The gunshot transitions the sweet melody to a hard-thumping trap beat. As the man falls to the ground, Gambino faces the camera, holds the caricature pose, and raps, “This is America.”
A child appears holding a red cloth. Gambino carefully lays the weapon on the cloth, and dance-walks away, toward the camera. Two children carelessly drag the body away in the background as Gambino raps, “This is America.”
Don’t catch you slippin’ now
Look at how I’m livin’ now
Police be trippin’ now
Yeah, this is America
After a while, the thumping transitions back to the melody. A robed Black church choir sings and sways. Gambino reappears, walk-dancing in glee, until someone tosses him an automatic weapon. He guns down the church members, in an unmistakable reference to the 2015 Charleston, South Carolina, church shooting.
The gunshots again transition the melody back to the thumping beat. Gambino raps, “This is America,” as the bodies are dragged away, as he delicately lays the rifle on a red cloth again, held again by a waiting child.
Is this America? Does America protect violence more than people? Is gun life America?
Read: America’s gun-culture problem
Were the Trump supporters violently occupying the U.S. Capitol America? Was all that violence, all that antidemocratic sentiment, who Americans partially are? Did more than 74 million Americans vote for Trump?

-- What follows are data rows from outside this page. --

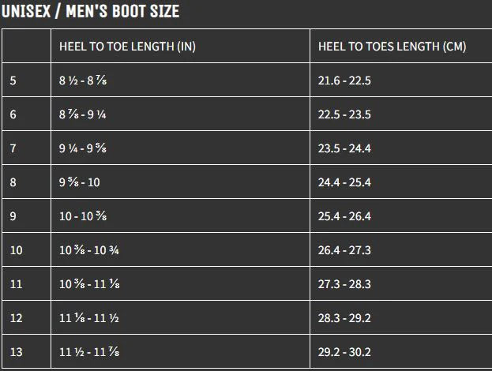This screenshot has width=492, height=371.
Task: Click boot size 6 row label
Action: point(13,114)
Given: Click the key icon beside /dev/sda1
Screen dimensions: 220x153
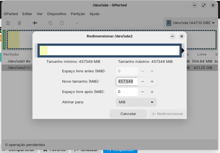Looking at the screenshot, I should 28,61.
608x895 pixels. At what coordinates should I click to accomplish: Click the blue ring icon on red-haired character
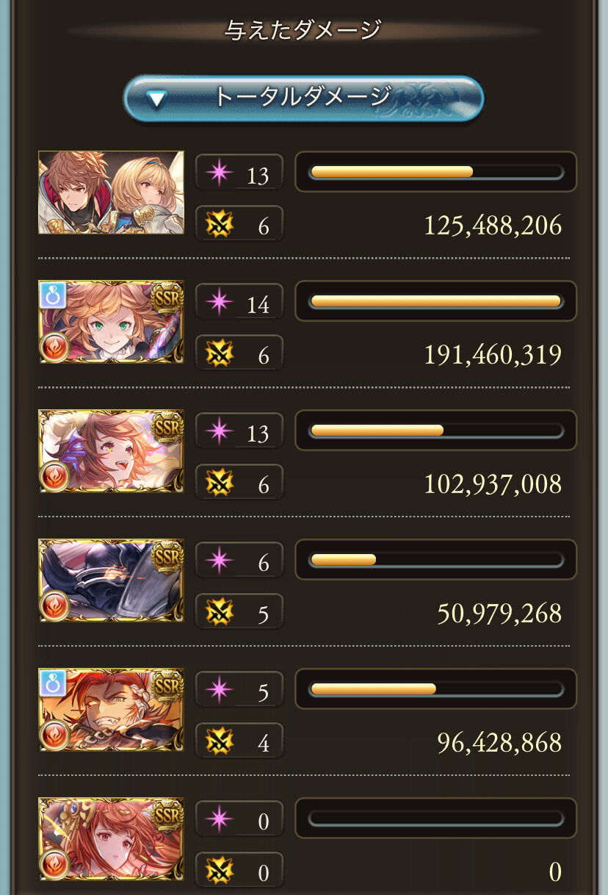53,683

Do 77 percent of those voters believe what he believes, what those insurrectionists who sacked the Capitol believe, against all evidence to the contrary: that the election was stolen from Trump and that he actually won? Is all that happened on January 6 part of America?
It is. They are. All of what we saw at the U.S. Capitol is part of America. But what’s also part of America is denying all of what is part of America. Actually, this denial is the essential part of America. Denial is the heartbeat of America.
Since 2018, when “This Is America” unpacked three words used to cloak persisting violence, I’ve been arguing that the heartbeat of racism is denial. There is the regular structural denial that racial inequity is caused by racist policy. And whenever an American engages in a racist act and someone points it out, the inevitable response is the sound of that denial: I’m not racist. It can’t be I was being racist, but I’m going to try to be anti-racist. It is always I’m not racist. No wonder the racist acts never stop.
What is the inevitable response of Americans to tragic stories of mass murder, of extreme destitution, of gross corruption, of dangerous injustice, of political chaos, of a raw attack on democracy within the very borders of the United States, as we witnessed at the U.S. Capitol? This is not who we are. From this bipartisan perspective, America is existentially nonviolent, prosperous, orderly, democratic, just, and exceptional. America is apparently not like those so-called banana republics, which are existentially violent, poor, chaotic, tyrannical, unjust, and inferior—as Republicans and Democrats keep implying. America is apparently not like those “shithole” countries, as Trump called them.